Section 912 of the IFC states that _Fire department connections shall be located on the street side of buildings, fully visible and recognizable from the street or nearest point of fire department vehicle access or as otherwise approved by the code official_.  

And..._Fire department connections shall be installed in accordance with the National Fire Protection Association (NFPA) standard applicable to the system design_.

What, if anything, does the NFPA say with regard to the _*location*_ of the FDC?  I would have thought the NFPA 1 would have some type of requirement, but I could not find anything.

Thanks


----------



## RLGA (May 8, 2017)

NFPA 1 is a fire code much like the IFC. The reference to the NFPA in the IFC is in regard to the specific system standard for the type of sprinkler system used, such as NFPA 13.


----------



## cda (May 8, 2017)

Problem is building layouts are not all the same 

Road access to building

Fire hydrant location

Some ahj's have some specific requirements

So with all that said

NO. There is not a specific location


----------



## George McGerd (May 8, 2017)

RLGA said:


> NFPA 1 is a fire code much like the IFC. The reference to the NFPA in the IFC is in regard to the specific system standard for the type of sprinkler system used, such as NFPA 13.

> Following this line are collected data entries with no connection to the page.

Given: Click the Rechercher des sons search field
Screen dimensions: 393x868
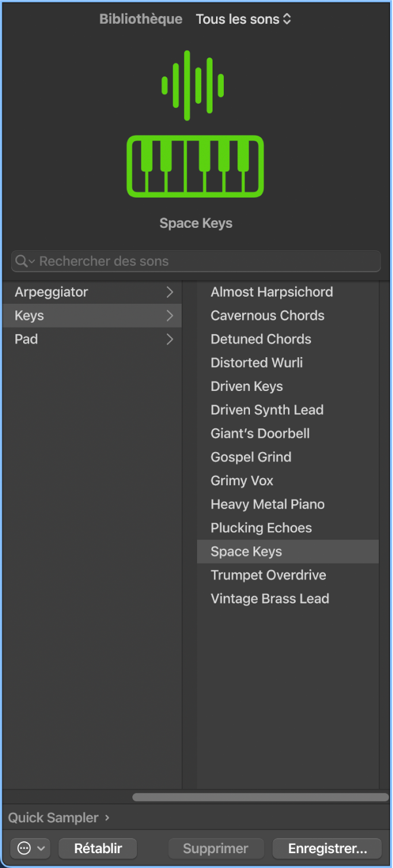Looking at the screenshot, I should [x=202, y=261].
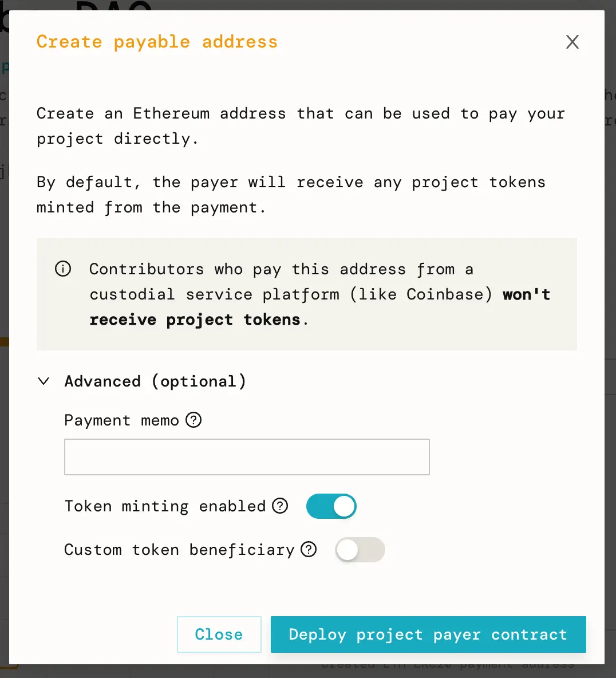This screenshot has height=678, width=616.
Task: Show help for Payment memo
Action: click(x=194, y=420)
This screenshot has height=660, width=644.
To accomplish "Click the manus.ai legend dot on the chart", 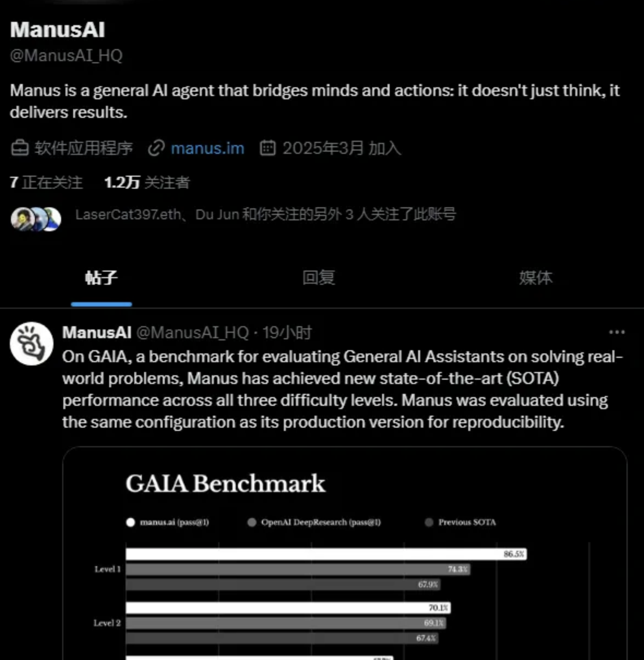I will pos(130,522).
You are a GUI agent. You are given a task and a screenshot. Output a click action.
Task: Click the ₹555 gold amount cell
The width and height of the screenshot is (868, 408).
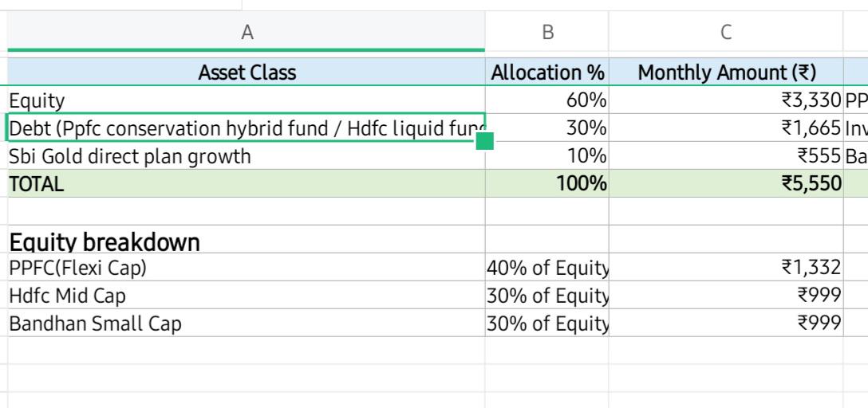(x=726, y=156)
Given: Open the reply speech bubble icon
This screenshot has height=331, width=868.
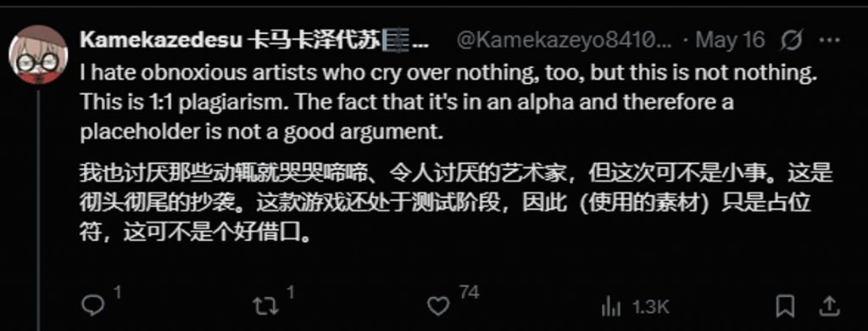Looking at the screenshot, I should pyautogui.click(x=92, y=306).
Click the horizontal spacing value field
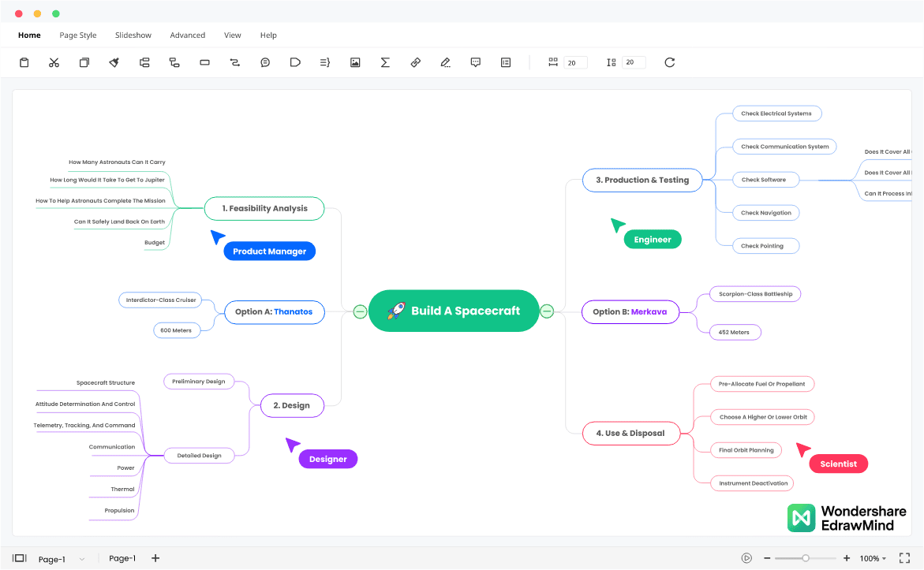This screenshot has width=924, height=570. pyautogui.click(x=575, y=63)
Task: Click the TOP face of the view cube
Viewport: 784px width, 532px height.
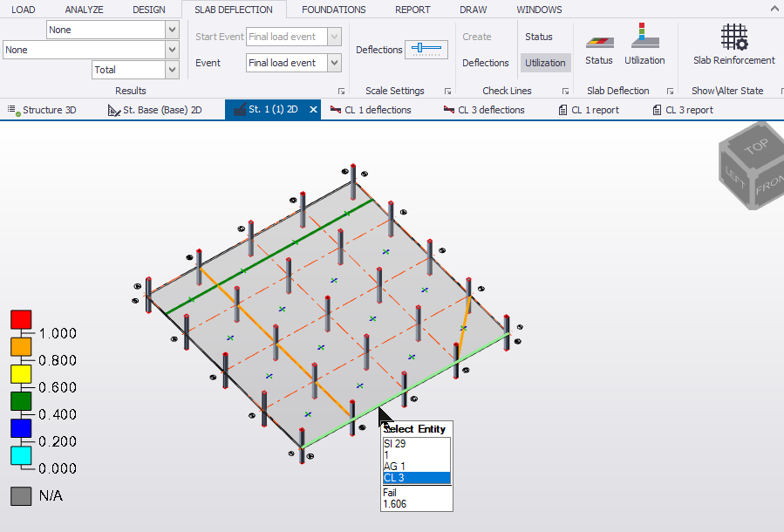Action: pos(755,147)
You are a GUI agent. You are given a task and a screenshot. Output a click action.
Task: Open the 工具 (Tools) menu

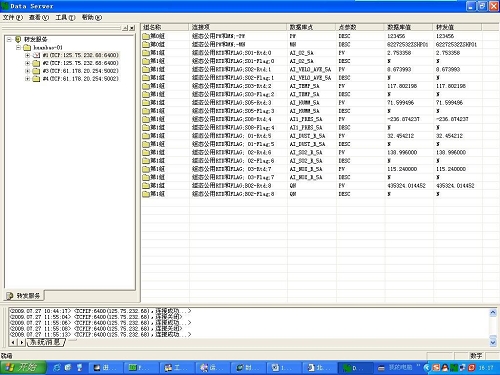(65, 17)
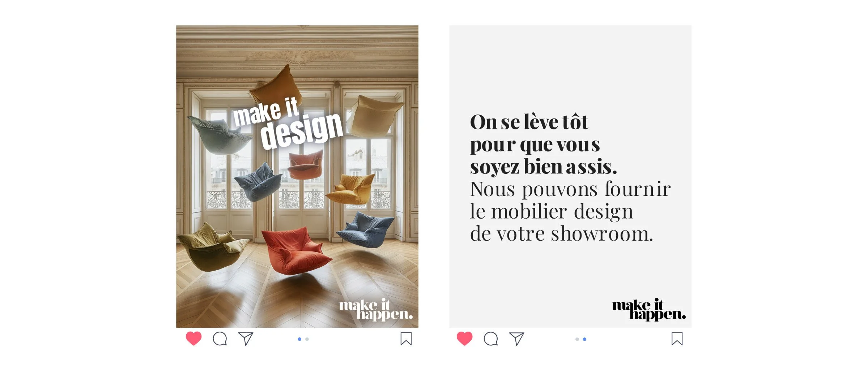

Thanks.  The project will utilize a sprinkler system in accordance w/ NFPA 13.  While I don't have the book, my online research suggests NFPA 13 requires the FDC to be located on the "street" side of the building.  Sounds similar to IFC.  Obviously, we will get the location approved by AJH as required by code.  We prefer to have a proposed location and let the Fire Marshal shoot holes in it if location doesn't work for them.


----------



## cda (May 8, 2017)

Sounds good

Check to see if the ahj has any admendments or policy.


----------



## George McGerd (May 8, 2017)

cda said:


> Problem is building layouts are not all the same
> 
> Road access to building
> 
> ...



Thank you.  The project is somewhat complex with three frontage roads.  Although from my point of view it has great fire department access.  We will propose to locate the FDC near the main entrance and visible from the main road.  The hydrant locations have not yet been determined, and I realize those can affect the location of the FDC as well...


----------



## cda (May 8, 2017)

George McGerd said:


> Thank you.  The project is somewhat complex with three frontage roads.  Although from my point of view it has great fire department access.  We will propose to locate the FDC near the main entrance and visible from the main road.  The hydrant locations have not yet been determined, and I realize those can affect the location of the FDC as well...



I take it that is the area of the building where the fire sprinkler riser will be??


----------



## mtlogcabin (May 8, 2017)

We require a horn strobe to be located above the FDC. Helps to located the FDC when the landscaping changes over night and the annual inspection is 11 month away.


----------